Yum Brands has been on the lookout for a deep-pocketed partner for a while now and by the looks of it, it might be the end of the search. A consortium of private equity funds is in advanced talks with Yum Brands Inc. to acquire franchise rights for west and south India. The deal is said to be worth 100$ million. 

If the deal goes through, Samara Capital, CX Partners and a West Asia-based investment firm will together buy out the franchise rights from the US fast-food chain, the Dodsal Group which runs 84 Pizza Hut outlets in west and south India as a franchisee, and several other smaller franchise partners. 

The Why: 

In 2013, Yum Brands had announced an investment of 100$ million in India over 3 to 4 years. They are now planning to  develop a strong franchise network by replacing a clutch of smaller companies that run the company’s restaurants now. The financial muscle of the private equity companies will be critical as Yum Brands expands to smaller cities and takes on established rivals in Asia’s third largest economy.

This move comes after Jubilant Networks Ltd. successful run of Domino’s Pizza which has been attributed to the company’s strong franchise network and its popular 30-minute doorstep delivery assurance. India became Domino’s largest market outside the US in December with more than 800 outlets.

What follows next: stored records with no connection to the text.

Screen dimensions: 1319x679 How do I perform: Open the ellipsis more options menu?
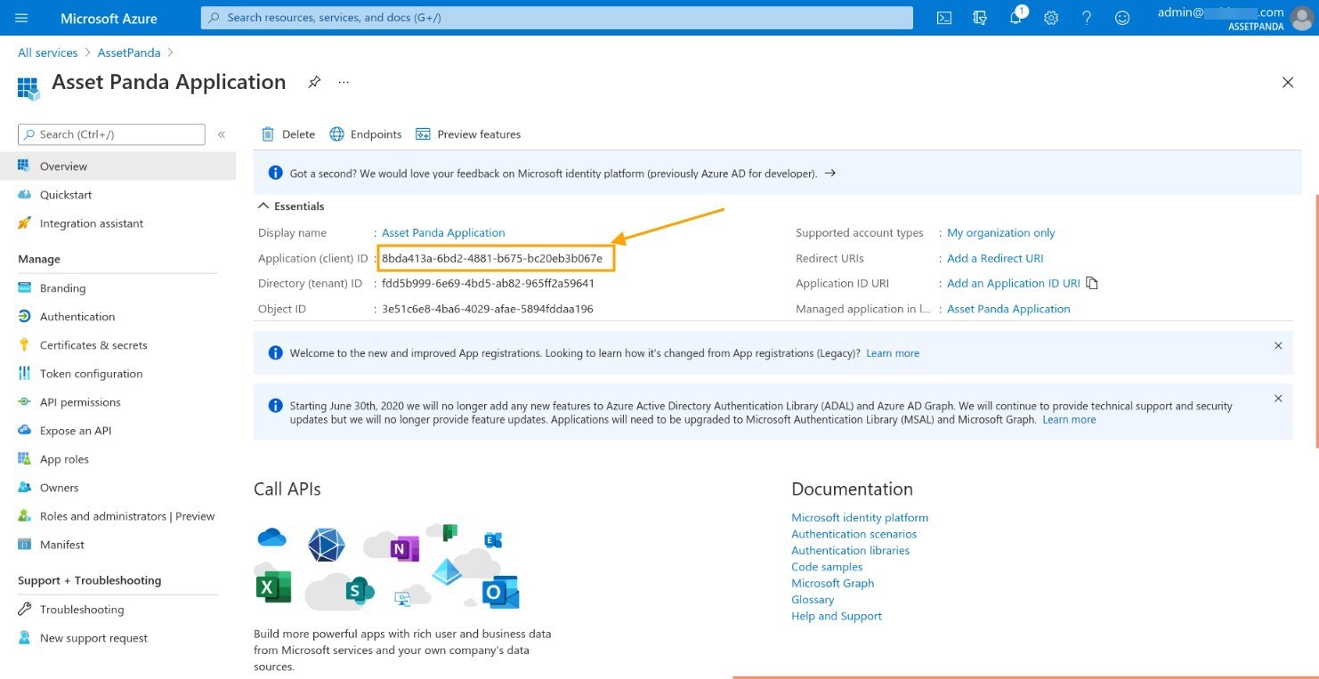tap(344, 82)
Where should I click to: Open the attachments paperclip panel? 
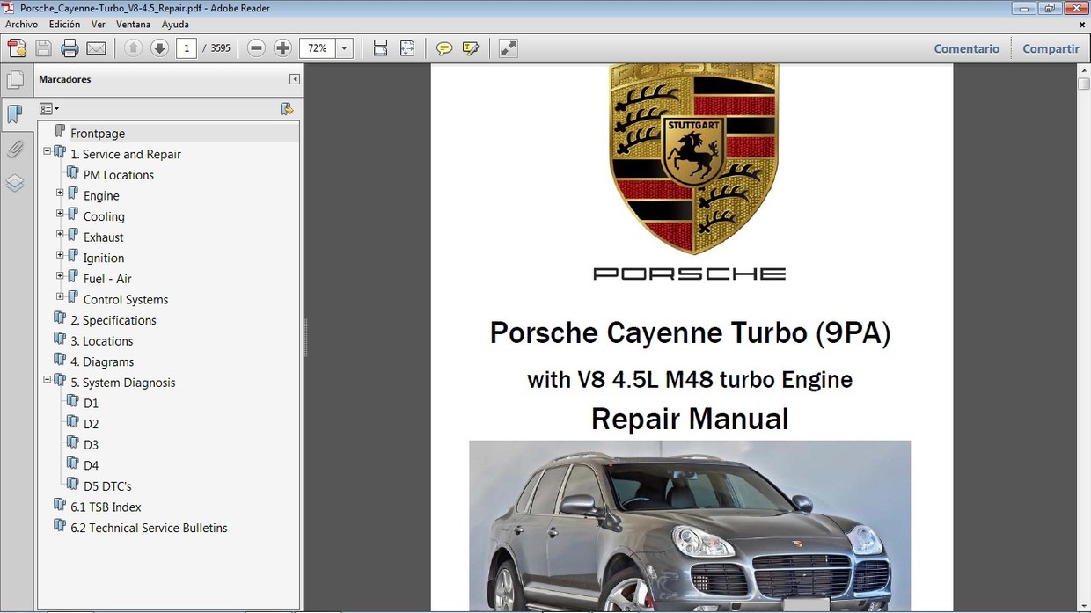point(16,149)
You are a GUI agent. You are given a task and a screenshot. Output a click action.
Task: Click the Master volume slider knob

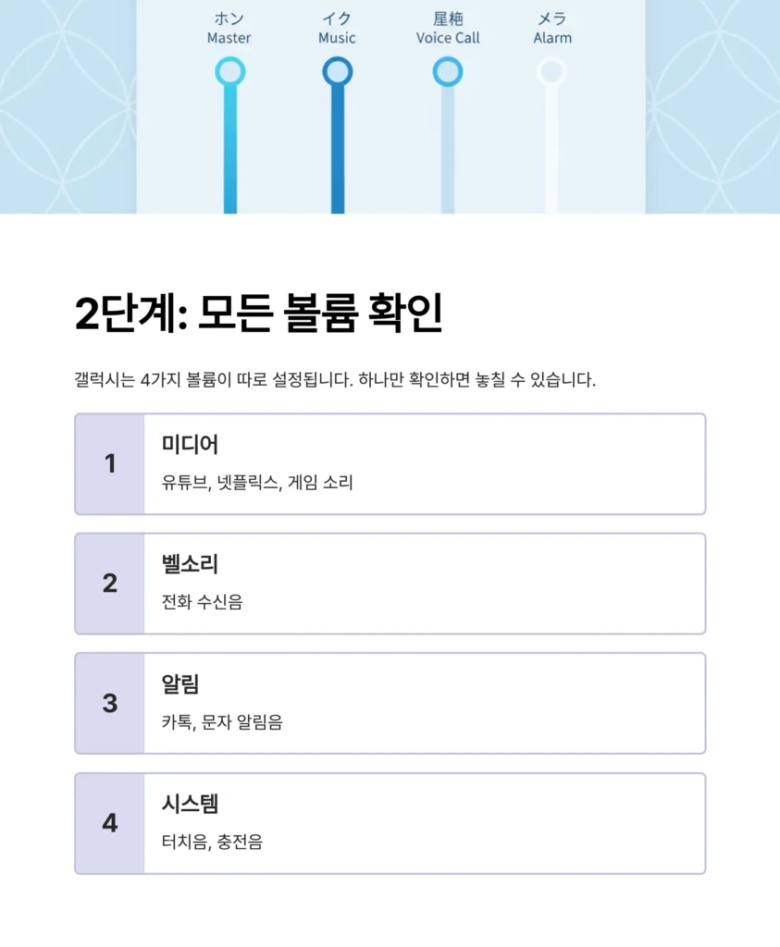click(x=229, y=71)
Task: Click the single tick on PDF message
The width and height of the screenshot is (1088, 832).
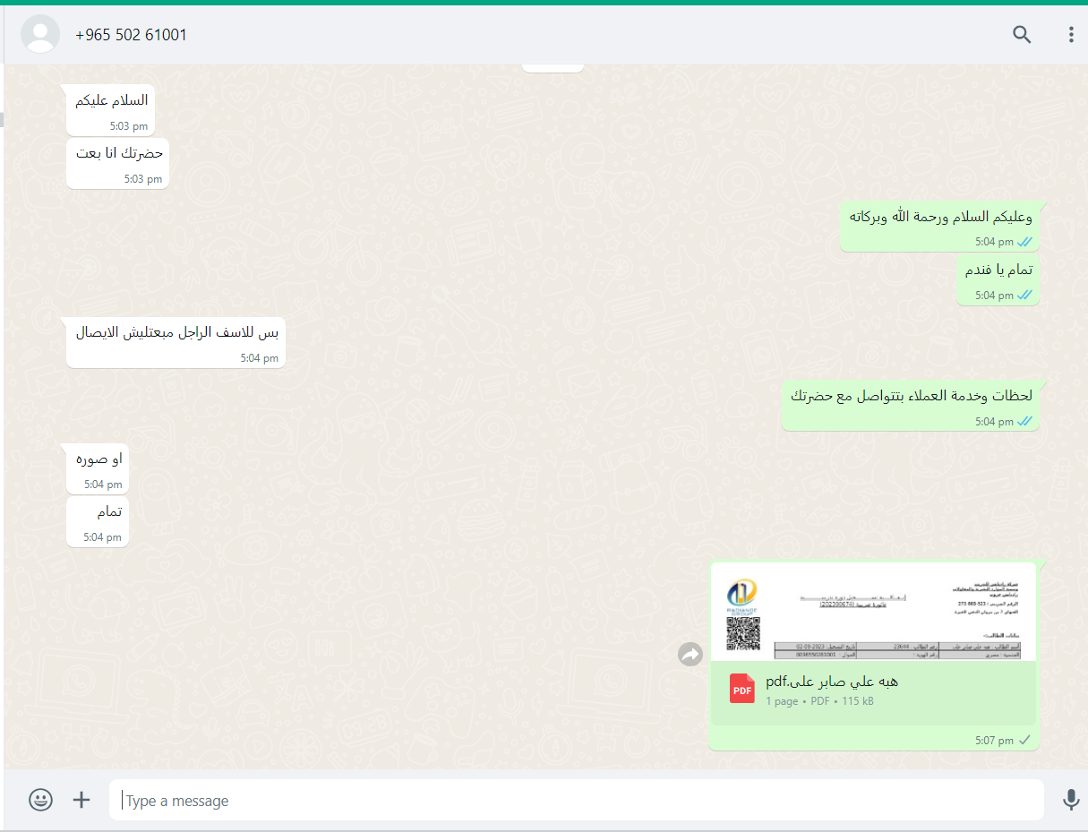Action: pyautogui.click(x=1025, y=740)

“Smaller franchisees clearly cannot do justice to the company’s growth ambitions,” said Gaurav Marya, head of Franchise India, an organization that helps foreign retailers appoint franchisees in the country. Yum Brands wants someone who can park money in the business for the long haul, “so they could be looking at large funds as well as family businesses”, he said.

The Plan:

Yum Brands plans to more than double the number of restaurants in India to 2,000 over the next 5-7 years. “Yum is one of the largest and fastest growing restaurant companies in India. We are extremely bullish and committed to the huge opportunity that the country offers for each of our brands. Our ambition is to more than double the number of restaurants. We continue to explore opportunities to partner with big franchise players to help us achieve the same and, in the process, create significant value for all stakeholders, for the long term,” said Ankush Tuli, chief financial officer at Yum India, which currently runs close to 800 restaurants, less than 30% of which are company-owned.